# Script Generator Model Training

In this notebook, I aim to train a model to generate TV scripts using Deep Learning. For training purposes, I have decided to use the scripts from all 10 seasons of F.R.I.E.N.D.S as it is one of my favorite shows. 

In [1]:
#Import dependencies
import os
import util
import time
import torch
import numpy as np
import torch.nn as nn
import torch.nn.functional as F
import problem_unittests as tests
from torch.utils.data import TensorDataset, DataLoader

#Check for GPU
train_on_gpu = torch.cuda.is_available()
os.environ['CUDA_VISIBLE_DEVICES'] = '0'

## Load and Explore Data
In this step, I load the data from a .txt file. 
I then explore it a little to get a sense of what I'm working with. 

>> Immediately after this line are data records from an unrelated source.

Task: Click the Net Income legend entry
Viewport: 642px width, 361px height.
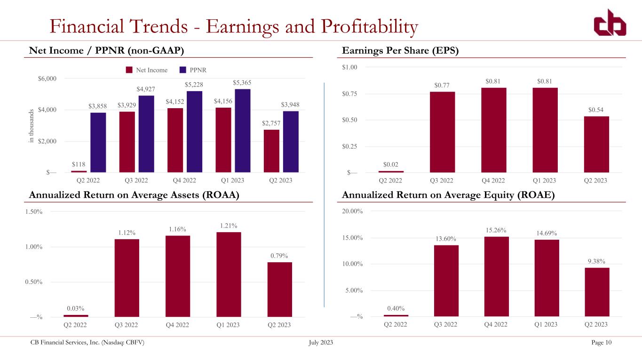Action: click(x=146, y=70)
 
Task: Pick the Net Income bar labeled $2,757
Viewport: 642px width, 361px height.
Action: click(x=271, y=151)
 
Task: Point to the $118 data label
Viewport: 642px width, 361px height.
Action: click(x=79, y=165)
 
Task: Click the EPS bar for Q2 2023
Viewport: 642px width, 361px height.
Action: click(x=596, y=144)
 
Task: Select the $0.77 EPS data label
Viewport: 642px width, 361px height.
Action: click(x=442, y=85)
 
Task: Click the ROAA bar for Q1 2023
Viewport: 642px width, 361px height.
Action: click(x=229, y=275)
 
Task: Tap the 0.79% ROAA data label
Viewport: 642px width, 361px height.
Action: click(x=279, y=256)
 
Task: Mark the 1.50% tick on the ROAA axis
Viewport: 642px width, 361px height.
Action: click(x=33, y=212)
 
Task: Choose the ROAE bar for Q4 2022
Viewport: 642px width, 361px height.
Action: click(x=497, y=276)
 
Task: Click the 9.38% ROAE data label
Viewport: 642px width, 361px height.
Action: click(x=597, y=261)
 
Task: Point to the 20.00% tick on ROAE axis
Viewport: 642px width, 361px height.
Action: click(x=352, y=212)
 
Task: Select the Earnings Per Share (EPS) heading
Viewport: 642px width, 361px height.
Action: click(x=400, y=51)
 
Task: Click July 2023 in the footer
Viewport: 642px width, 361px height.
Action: click(x=321, y=342)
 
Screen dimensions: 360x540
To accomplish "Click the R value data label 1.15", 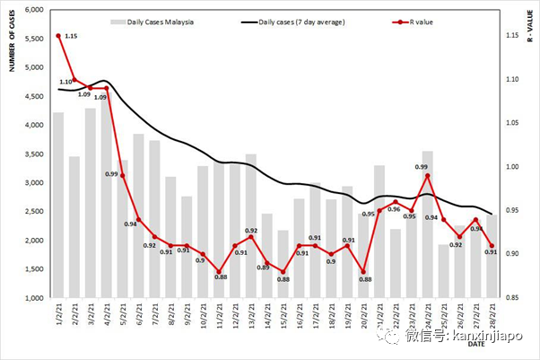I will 73,37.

You can skip to the checkpoint without exploring the text files if you wish to train the model directly.

In [2]:
data_dir = '../Data/friends.txt'
text = util.load_data(data_dir)

In [3]:
view_line_range = (303, 320) #prints text between the given lines

print('Dataset Stats')
print('Roughly the number of unique words: {}'.format(len({word: None for word in text.split()})))

lines = text.split('\n')
print('Number of lines: {}'.format(len(lines)))
word_count_line = [len(line.split()) for line in lines]
print('Average number of words in each line: {}'.format(np.average(word_count_line)))

print()
print('The lines {} to {}:'.format(*view_line_range))
print('\n'.join(text.split('\n')[view_line_range[0]:view_line_range[1]]))

Dataset Stats
Roughly the number of unique words: 54785
Number of lines: 104959
Average number of words in each line: 8.59682352157
()
The lines 303 to 320:
Paul: No, it's, it's more of a fifth date kinda
revelation.
Monica: Oh, so there is gonna be a fifth date?
Paul: Isn't there?
Monica: Yeah... yeah, I think there is. -What were
you gonna say?
Paul: Well, ever-ev-... ever since she left me, um,
I haven't been able to, uh, perform. (Monica takes a sip of her drink.) ...Sexually.
Monica: (spitting out her drink in shock) Oh God, oh
God, I am sorry... I am so sorry...
Paul: It's okay...
Monica: I know being spit on is probably not what
you need right now. Um... how long?
Paul: Two years.
Monica: Wow! I'm-I'm-I'm glad you smashed her watch!
Paul: So you still think you, um... might want that
fifth date?


## Pre-process Data
In this step, I pre-process the input data so that the model can train on it. 
1. I create a lookup table that maps words to indexes
2. I create a token dictionary to seperate punctuations from regular words.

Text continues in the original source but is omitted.